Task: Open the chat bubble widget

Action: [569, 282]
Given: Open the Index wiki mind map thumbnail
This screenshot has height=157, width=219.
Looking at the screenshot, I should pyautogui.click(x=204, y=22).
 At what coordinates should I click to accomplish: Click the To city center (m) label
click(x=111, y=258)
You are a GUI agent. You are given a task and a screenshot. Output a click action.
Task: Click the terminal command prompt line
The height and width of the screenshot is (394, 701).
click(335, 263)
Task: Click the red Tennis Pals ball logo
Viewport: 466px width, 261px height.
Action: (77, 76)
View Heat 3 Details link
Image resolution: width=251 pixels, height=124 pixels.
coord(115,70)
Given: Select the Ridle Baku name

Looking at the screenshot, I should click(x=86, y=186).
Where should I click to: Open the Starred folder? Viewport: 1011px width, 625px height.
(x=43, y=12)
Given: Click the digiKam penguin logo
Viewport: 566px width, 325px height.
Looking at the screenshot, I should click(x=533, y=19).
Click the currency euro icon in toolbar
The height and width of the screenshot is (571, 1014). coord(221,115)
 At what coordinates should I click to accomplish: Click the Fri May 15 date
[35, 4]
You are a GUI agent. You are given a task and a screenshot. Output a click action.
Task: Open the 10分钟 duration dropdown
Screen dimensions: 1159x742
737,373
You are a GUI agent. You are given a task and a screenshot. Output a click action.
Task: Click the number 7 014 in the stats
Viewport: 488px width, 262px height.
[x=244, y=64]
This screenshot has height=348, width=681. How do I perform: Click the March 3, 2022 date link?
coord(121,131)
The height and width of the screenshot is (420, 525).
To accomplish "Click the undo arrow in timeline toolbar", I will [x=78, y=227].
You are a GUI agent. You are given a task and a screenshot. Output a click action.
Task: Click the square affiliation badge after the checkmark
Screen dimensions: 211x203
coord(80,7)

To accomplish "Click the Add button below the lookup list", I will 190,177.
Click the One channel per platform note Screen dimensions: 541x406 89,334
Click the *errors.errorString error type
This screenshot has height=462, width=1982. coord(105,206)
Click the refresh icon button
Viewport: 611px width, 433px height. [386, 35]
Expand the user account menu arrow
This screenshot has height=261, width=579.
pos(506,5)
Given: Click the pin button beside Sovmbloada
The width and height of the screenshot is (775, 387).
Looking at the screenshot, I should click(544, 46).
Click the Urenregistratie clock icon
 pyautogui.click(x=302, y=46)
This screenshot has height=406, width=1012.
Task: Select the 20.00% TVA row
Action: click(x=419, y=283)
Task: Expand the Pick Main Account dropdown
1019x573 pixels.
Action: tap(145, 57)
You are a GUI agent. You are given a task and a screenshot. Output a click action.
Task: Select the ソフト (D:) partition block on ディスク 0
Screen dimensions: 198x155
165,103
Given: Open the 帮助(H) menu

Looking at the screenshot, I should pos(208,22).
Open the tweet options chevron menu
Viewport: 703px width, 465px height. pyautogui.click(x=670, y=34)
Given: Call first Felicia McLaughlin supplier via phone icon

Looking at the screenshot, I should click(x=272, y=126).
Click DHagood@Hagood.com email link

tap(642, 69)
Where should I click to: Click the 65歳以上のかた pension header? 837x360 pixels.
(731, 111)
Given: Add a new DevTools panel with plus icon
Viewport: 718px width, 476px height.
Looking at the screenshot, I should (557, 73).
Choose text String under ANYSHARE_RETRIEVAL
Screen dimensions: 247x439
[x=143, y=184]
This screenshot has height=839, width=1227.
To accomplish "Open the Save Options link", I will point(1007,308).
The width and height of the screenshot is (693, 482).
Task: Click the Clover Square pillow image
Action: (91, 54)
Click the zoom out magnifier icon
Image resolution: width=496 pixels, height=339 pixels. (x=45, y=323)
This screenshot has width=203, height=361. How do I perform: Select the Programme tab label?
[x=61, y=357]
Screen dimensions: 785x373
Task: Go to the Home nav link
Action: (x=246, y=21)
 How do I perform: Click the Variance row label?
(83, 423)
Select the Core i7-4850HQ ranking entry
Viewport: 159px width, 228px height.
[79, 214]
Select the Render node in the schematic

How to complete this task: The answer must be the full listing, repeated word for word.

Expected output:
Task: Open the chat bubble widget

Action: [569, 282]
Given: Open the Index wiki mind map thumbnail
This screenshot has height=157, width=219.
Looking at the screenshot, I should pyautogui.click(x=204, y=22).
 At what coordinates should I click to accomplish: Click the To city center (m) label
click(x=111, y=258)
You are a GUI agent. You are given a task and a screenshot. Output a click action.
Task: Click the terminal command prompt line
The height and width of the screenshot is (394, 701).
click(335, 263)
Task: Click the red Tennis Pals ball logo
Viewport: 466px width, 261px height.
Action: (77, 76)
View Heat 3 Details link
Image resolution: width=251 pixels, height=124 pixels.
coord(115,70)
Given: Select the Ridle Baku name

Looking at the screenshot, I should click(x=86, y=186).
Where should I click to: Open the Starred folder? Viewport: 1011px width, 625px height.
(x=43, y=12)
Given: Click the digiKam penguin logo
Viewport: 566px width, 325px height.
Looking at the screenshot, I should click(x=533, y=19).
Click the currency euro icon in toolbar
The height and width of the screenshot is (571, 1014). coord(221,115)
 At what coordinates should I click to accomplish: Click the Fri May 15 date
[35, 4]
You are a GUI agent. You are given a task and a screenshot. Output a click action.
Task: Open the 10分钟 duration dropdown
Screen dimensions: 1159x742
737,373
You are a GUI agent. You are given a task and a screenshot. Output a click action.
Task: Click the number 7 014 in the stats
Viewport: 488px width, 262px height.
[x=244, y=64]
This screenshot has height=348, width=681. How do I perform: Click the March 3, 2022 date link?
coord(121,131)
The height and width of the screenshot is (420, 525).
To accomplish "Click the undo arrow in timeline toolbar", I will [x=78, y=227].
You are a GUI agent. You are given a task and a screenshot. Output a click action.
Task: Click the square affiliation badge after the checkmark
Screen dimensions: 211x203
coord(80,7)

To accomplish "Click the Add button below the lookup list", I will 190,177.
Click the One channel per platform note Screen dimensions: 541x406 89,334
Click the *errors.errorString error type
This screenshot has height=462, width=1982. coord(105,206)
Click the refresh icon button
Viewport: 611px width, 433px height. [386, 35]
Expand the user account menu arrow
This screenshot has height=261, width=579.
pos(506,5)
Given: Click the pin button beside Sovmbloada
The width and height of the screenshot is (775, 387).
Looking at the screenshot, I should click(544, 46).
Click the Urenregistratie clock icon
 pyautogui.click(x=302, y=46)
This screenshot has height=406, width=1012.
Task: Select the 20.00% TVA row
Action: click(x=419, y=283)
Task: Expand the Pick Main Account dropdown
1019x573 pixels.
Action: tap(145, 57)
You are a GUI agent. You are given a task and a screenshot. Output a click action.
Task: Select the ソフト (D:) partition block on ディスク 0
Screen dimensions: 198x155
165,103
Given: Open the 帮助(H) menu

Looking at the screenshot, I should pos(208,22).
Open the tweet options chevron menu
Viewport: 703px width, 465px height. pyautogui.click(x=670, y=34)
Given: Call first Felicia McLaughlin supplier via phone icon

Looking at the screenshot, I should click(x=272, y=126).
Click DHagood@Hagood.com email link

tap(642, 69)
Where should I click to: Click the 65歳以上のかた pension header? 837x360 pixels.
(731, 111)
Given: Add a new DevTools panel with plus icon
Viewport: 718px width, 476px height.
Looking at the screenshot, I should (557, 73).
Choose text String under ANYSHARE_RETRIEVAL
Screen dimensions: 247x439
[x=143, y=184]
This screenshot has height=839, width=1227.
To accomplish "Open the Save Options link", I will point(1007,308).
The width and height of the screenshot is (693, 482).
Task: Click the Clover Square pillow image
Action: (91, 54)
Click the zoom out magnifier icon
Image resolution: width=496 pixels, height=339 pixels. (x=45, y=323)
This screenshot has width=203, height=361. How do I perform: Select the Programme tab label?
[x=61, y=357]
Screen dimensions: 785x373
Task: Go to the Home nav link
Action: (x=246, y=21)
 How do I perform: Click the Variance row label?
(83, 423)
Select the Core i7-4850HQ ranking entry
Viewport: 159px width, 228px height.
[79, 214]
Select the Render node in the schematic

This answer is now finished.